At the end of June, General Motors recalled 6.73 million cars for ignition switch problems. No, not the Cobalts and Ions; different cars, primarily midsize sedans like the Oldsmobile Alero and Pontiac Grand Prix. And last night, the automaker disclosed it has known about those ignition problems since 2003.
The June recall was due to "unintended ignition key rotation," or in plain English, the key unintentionally turning to the accessory mode, which shut off the engine and disabled the airbags. It's just like the Cobalt problems, only on different cars.
However, The Detroit News reports that according to a regulatory filing disclosed last night, GM first received a report of stalling in 2003 on a Grand Am. They told their dealers to pay attention to what customers put on their key rings.

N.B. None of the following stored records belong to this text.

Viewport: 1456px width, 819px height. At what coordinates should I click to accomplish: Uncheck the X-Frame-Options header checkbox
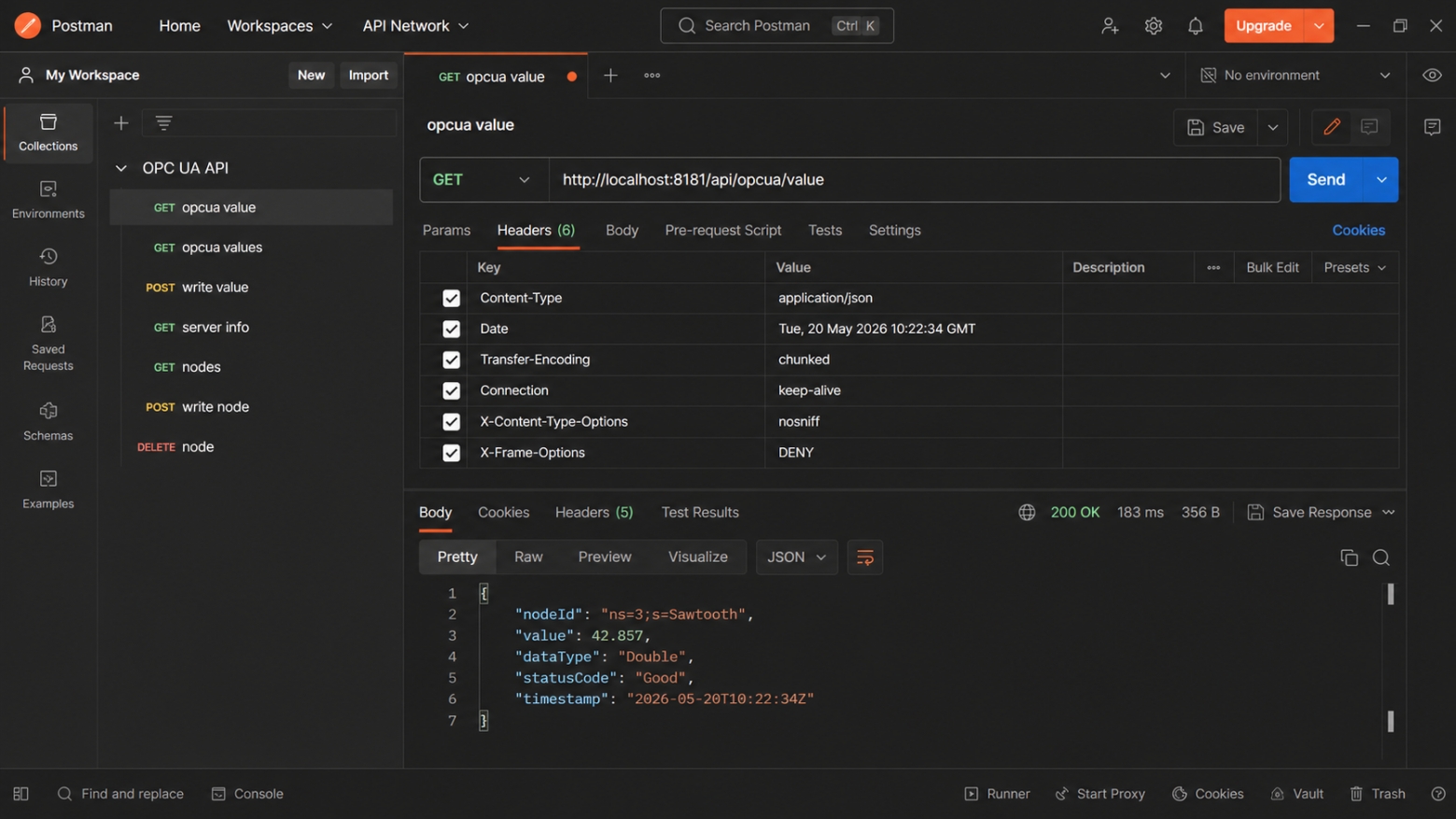[451, 453]
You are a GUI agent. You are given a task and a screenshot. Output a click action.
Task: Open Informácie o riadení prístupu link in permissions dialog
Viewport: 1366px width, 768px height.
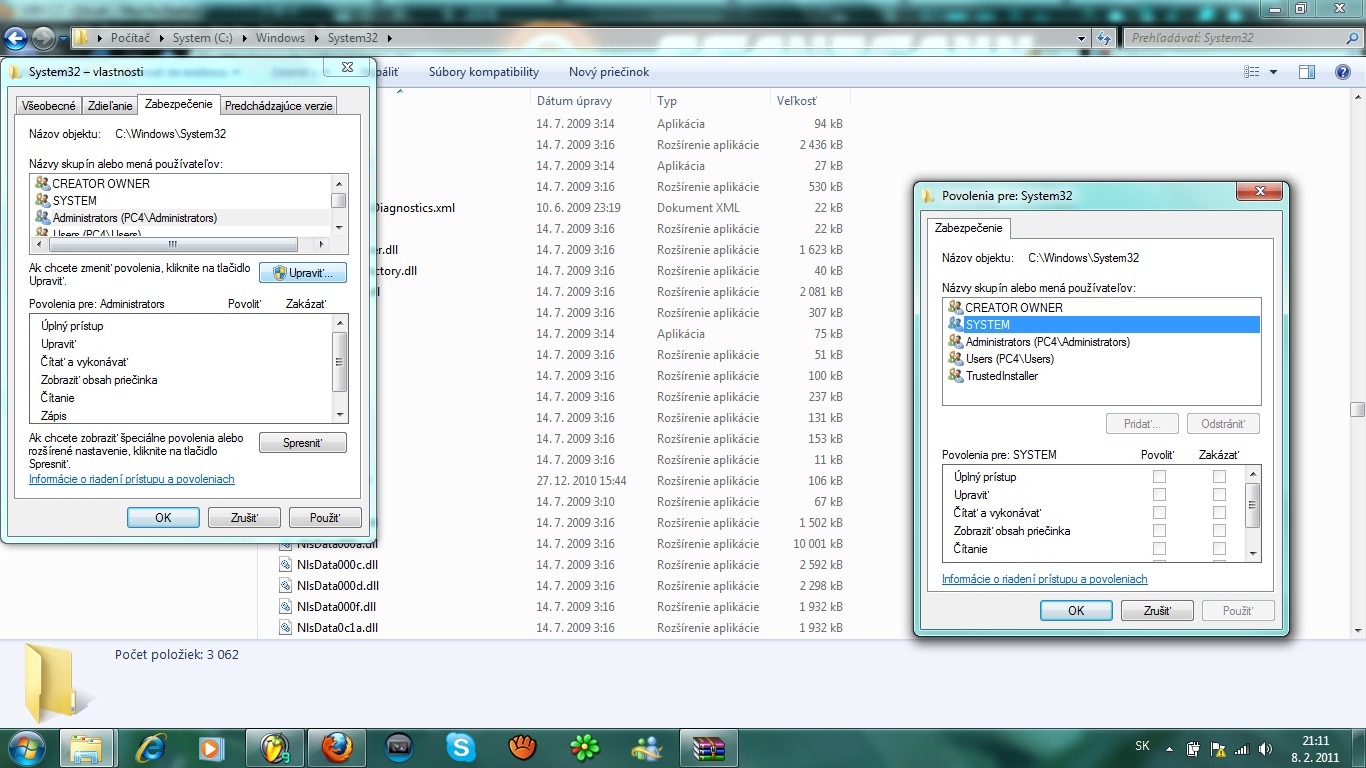(x=1044, y=579)
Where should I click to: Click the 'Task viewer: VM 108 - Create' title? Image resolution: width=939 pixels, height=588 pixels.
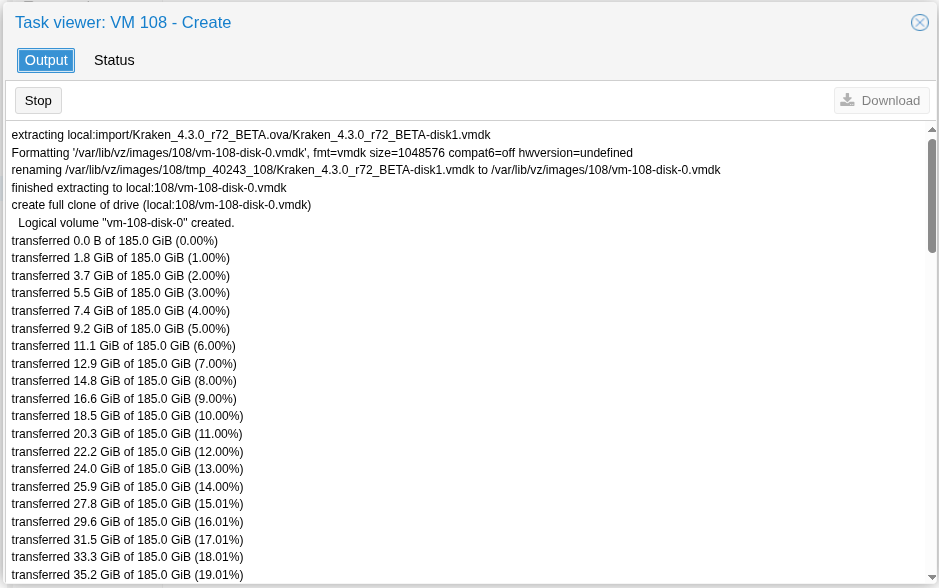(x=123, y=22)
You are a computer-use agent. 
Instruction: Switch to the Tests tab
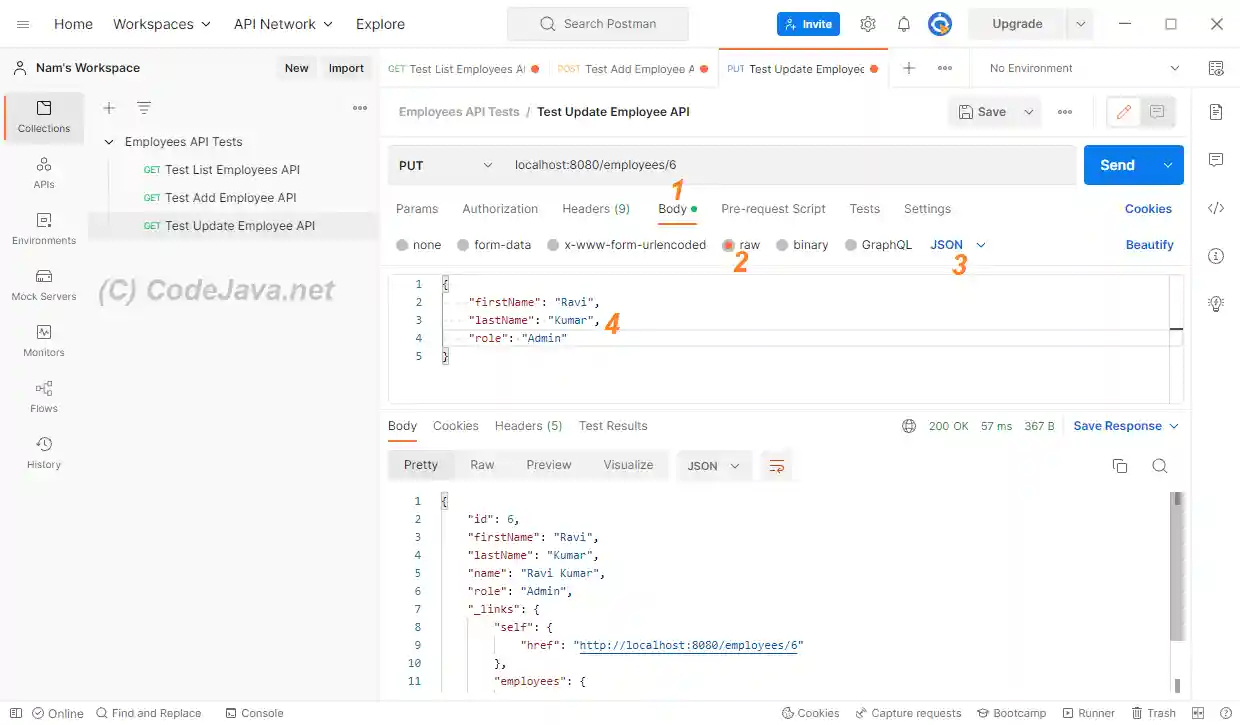864,209
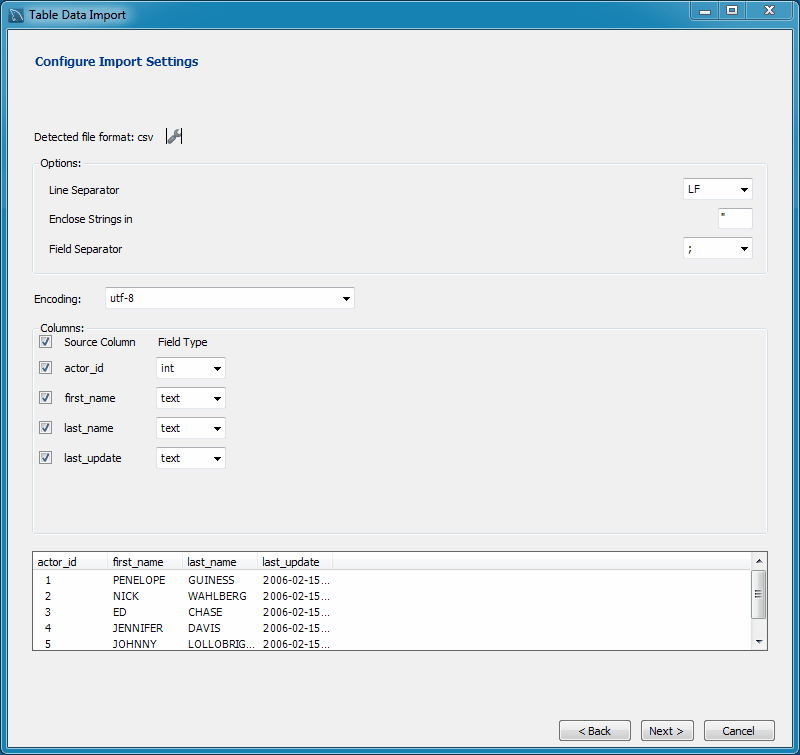Go back to the previous wizard step

point(595,730)
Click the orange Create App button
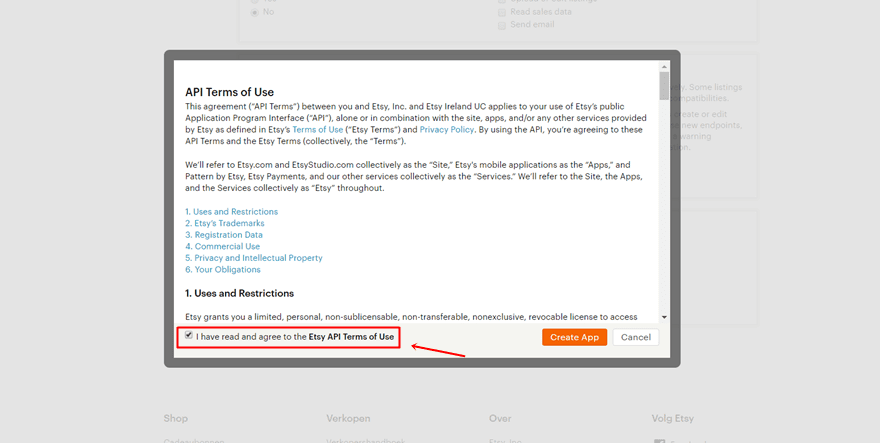 point(574,337)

Later in 2003 they made a change to the ignition in the Grand Am, Chevy Malibu and Oldsmobile Alero. Then in 2004, GM issued another work order to change the part in the Grand Prix, but didn't change the part number there in order to maintain the commonality of parts between the cars.
Reuters explains why this mislabeling of parts can be a potential problem:
That means that an unknown number of possibly flawed parts could have been used to service GM models brought in for repair at dealerships or repair shops after the redesign was made.
It sounds a lot like what happened with the Cobalt switch because it is very similar. In fact, the guy who authorized the change to the Cobalt ignition switch without changing the part number — now fired engineer Ray DeGiorgio — is the one who signed a work order authorizing the changes to the Grand Prix switch in 2004 as well.
A GM spokesman said the company is not aware of crashes, injuries or deaths involving the recalled Malibu, Grand Am, Grand Prix and Alero models. However, they do know of two deaths in recalled Impalas where airbags didn't deploy, though it's not clear whether the defect caused those crashes.